REQUIRED ACTION → The required output is every record, reproduced exactly.

RECORDS PROVIDED →
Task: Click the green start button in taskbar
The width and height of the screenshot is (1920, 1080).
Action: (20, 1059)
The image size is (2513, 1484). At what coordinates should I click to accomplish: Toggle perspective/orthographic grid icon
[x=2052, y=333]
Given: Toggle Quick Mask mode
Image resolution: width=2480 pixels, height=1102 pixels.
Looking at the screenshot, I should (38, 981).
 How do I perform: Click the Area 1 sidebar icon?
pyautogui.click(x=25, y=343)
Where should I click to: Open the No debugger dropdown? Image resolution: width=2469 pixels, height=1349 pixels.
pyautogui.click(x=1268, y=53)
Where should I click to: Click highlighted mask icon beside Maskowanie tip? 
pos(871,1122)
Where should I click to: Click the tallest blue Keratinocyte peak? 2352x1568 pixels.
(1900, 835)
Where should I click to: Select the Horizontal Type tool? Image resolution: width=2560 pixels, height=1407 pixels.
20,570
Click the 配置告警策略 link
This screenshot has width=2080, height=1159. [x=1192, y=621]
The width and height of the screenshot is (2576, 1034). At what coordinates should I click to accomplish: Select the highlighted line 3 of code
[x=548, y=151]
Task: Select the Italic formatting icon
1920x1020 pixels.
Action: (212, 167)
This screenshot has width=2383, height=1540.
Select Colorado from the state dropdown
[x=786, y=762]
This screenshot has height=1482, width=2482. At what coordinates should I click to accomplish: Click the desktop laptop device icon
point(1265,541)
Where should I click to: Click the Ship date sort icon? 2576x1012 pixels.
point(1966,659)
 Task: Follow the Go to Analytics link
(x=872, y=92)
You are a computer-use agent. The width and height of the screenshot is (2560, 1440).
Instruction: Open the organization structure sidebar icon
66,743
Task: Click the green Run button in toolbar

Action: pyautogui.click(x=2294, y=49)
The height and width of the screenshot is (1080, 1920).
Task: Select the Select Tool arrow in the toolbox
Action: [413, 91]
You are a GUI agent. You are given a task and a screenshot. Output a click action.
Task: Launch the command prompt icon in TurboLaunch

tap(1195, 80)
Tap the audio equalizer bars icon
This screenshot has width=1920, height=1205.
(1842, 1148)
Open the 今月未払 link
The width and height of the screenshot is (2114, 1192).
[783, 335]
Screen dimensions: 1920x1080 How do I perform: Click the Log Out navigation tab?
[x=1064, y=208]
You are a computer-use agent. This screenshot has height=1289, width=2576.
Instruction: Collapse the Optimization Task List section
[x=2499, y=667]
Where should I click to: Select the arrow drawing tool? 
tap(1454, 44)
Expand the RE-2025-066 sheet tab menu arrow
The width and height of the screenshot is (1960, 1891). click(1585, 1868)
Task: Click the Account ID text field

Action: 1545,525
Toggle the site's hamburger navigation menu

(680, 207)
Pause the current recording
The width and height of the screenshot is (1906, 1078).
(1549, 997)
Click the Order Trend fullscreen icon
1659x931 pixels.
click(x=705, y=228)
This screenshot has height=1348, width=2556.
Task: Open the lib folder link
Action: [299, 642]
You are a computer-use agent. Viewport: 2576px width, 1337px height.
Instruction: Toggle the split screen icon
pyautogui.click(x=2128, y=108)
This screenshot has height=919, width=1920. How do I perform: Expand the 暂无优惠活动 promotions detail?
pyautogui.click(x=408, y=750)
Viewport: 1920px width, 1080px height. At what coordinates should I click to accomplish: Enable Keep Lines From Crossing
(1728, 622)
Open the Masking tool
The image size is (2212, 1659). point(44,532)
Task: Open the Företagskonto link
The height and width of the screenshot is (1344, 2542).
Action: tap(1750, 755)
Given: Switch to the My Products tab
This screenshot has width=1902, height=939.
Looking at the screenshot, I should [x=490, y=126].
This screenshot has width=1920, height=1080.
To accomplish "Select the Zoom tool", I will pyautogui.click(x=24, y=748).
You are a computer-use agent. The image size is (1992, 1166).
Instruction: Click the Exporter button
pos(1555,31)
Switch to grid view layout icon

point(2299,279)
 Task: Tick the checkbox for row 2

RESPONSE →
Task: Click the green start button in taskbar
The width and height of the screenshot is (1920, 1080).
Action: (20, 1059)
The image size is (2513, 1484). At what coordinates should I click to accomplish: Toggle perspective/orthographic grid icon
[x=2052, y=333]
Given: Toggle Quick Mask mode
Image resolution: width=2480 pixels, height=1102 pixels.
Looking at the screenshot, I should (38, 981).
 How do I perform: Click the Area 1 sidebar icon?
pyautogui.click(x=25, y=343)
Where should I click to: Open the No debugger dropdown? Image resolution: width=2469 pixels, height=1349 pixels.
pyautogui.click(x=1268, y=53)
Where should I click to: Click highlighted mask icon beside Maskowanie tip? 
pos(871,1122)
Where should I click to: Click the tallest blue Keratinocyte peak? 2352x1568 pixels.
(1900, 835)
Where should I click to: Select the Horizontal Type tool? Image resolution: width=2560 pixels, height=1407 pixels.
20,570
Click the 配置告警策略 link
This screenshot has width=2080, height=1159. [x=1192, y=621]
The width and height of the screenshot is (2576, 1034). At what coordinates should I click to accomplish: Select the highlighted line 3 of code
[x=548, y=151]
Task: Select the Italic formatting icon
1920x1020 pixels.
Action: (212, 167)
This screenshot has width=2383, height=1540.
Select Colorado from the state dropdown
[x=786, y=762]
This screenshot has height=1482, width=2482. At what coordinates should I click to accomplish: Click the desktop laptop device icon
point(1265,541)
Where should I click to: Click the Ship date sort icon? 2576x1012 pixels.
point(1966,659)
 Task: Follow the Go to Analytics link
(x=872, y=92)
You are a computer-use agent. The width and height of the screenshot is (2560, 1440).
Instruction: Open the organization structure sidebar icon
66,743
Task: Click the green Run button in toolbar

Action: pyautogui.click(x=2294, y=49)
The height and width of the screenshot is (1080, 1920).
Task: Select the Select Tool arrow in the toolbox
Action: [413, 91]
You are a GUI agent. You are given a task and a screenshot. Output a click action.
Task: Launch the command prompt icon in TurboLaunch

tap(1195, 80)
Tap the audio equalizer bars icon
This screenshot has width=1920, height=1205.
(1842, 1148)
Open the 今月未払 link
The width and height of the screenshot is (2114, 1192).
[783, 335]
Screen dimensions: 1920x1080 How do I perform: Click the Log Out navigation tab?
[x=1064, y=208]
You are a computer-use agent. This screenshot has height=1289, width=2576.
Instruction: Collapse the Optimization Task List section
[x=2499, y=667]
Where should I click to: Select the arrow drawing tool? 
tap(1454, 44)
Expand the RE-2025-066 sheet tab menu arrow
The width and height of the screenshot is (1960, 1891). click(1585, 1868)
Task: Click the Account ID text field

Action: 1545,525
Toggle the site's hamburger navigation menu

(680, 207)
Pause the current recording
The width and height of the screenshot is (1906, 1078).
(1549, 997)
Click the Order Trend fullscreen icon
1659x931 pixels.
click(x=705, y=228)
This screenshot has height=1348, width=2556.
Task: Open the lib folder link
Action: [299, 642]
You are a computer-use agent. Viewport: 2576px width, 1337px height.
Instruction: Toggle the split screen icon
pyautogui.click(x=2128, y=108)
This screenshot has height=919, width=1920. How do I perform: Expand the 暂无优惠活动 promotions detail?
pyautogui.click(x=408, y=750)
Viewport: 1920px width, 1080px height. At what coordinates should I click to accomplish: Enable Keep Lines From Crossing
(1728, 622)
Open the Masking tool
The image size is (2212, 1659). point(44,532)
Task: Open the Företagskonto link
The height and width of the screenshot is (1344, 2542).
Action: tap(1750, 755)
Given: Switch to the My Products tab
This screenshot has width=1902, height=939.
Looking at the screenshot, I should [x=490, y=126].
This screenshot has width=1920, height=1080.
To accomplish "Select the Zoom tool", I will pyautogui.click(x=24, y=748).
You are a computer-use agent. The image size is (1992, 1166).
Instruction: Click the Exporter button
pos(1555,31)
Switch to grid view layout icon

point(2299,279)
 Task: Tick the checkbox for row 2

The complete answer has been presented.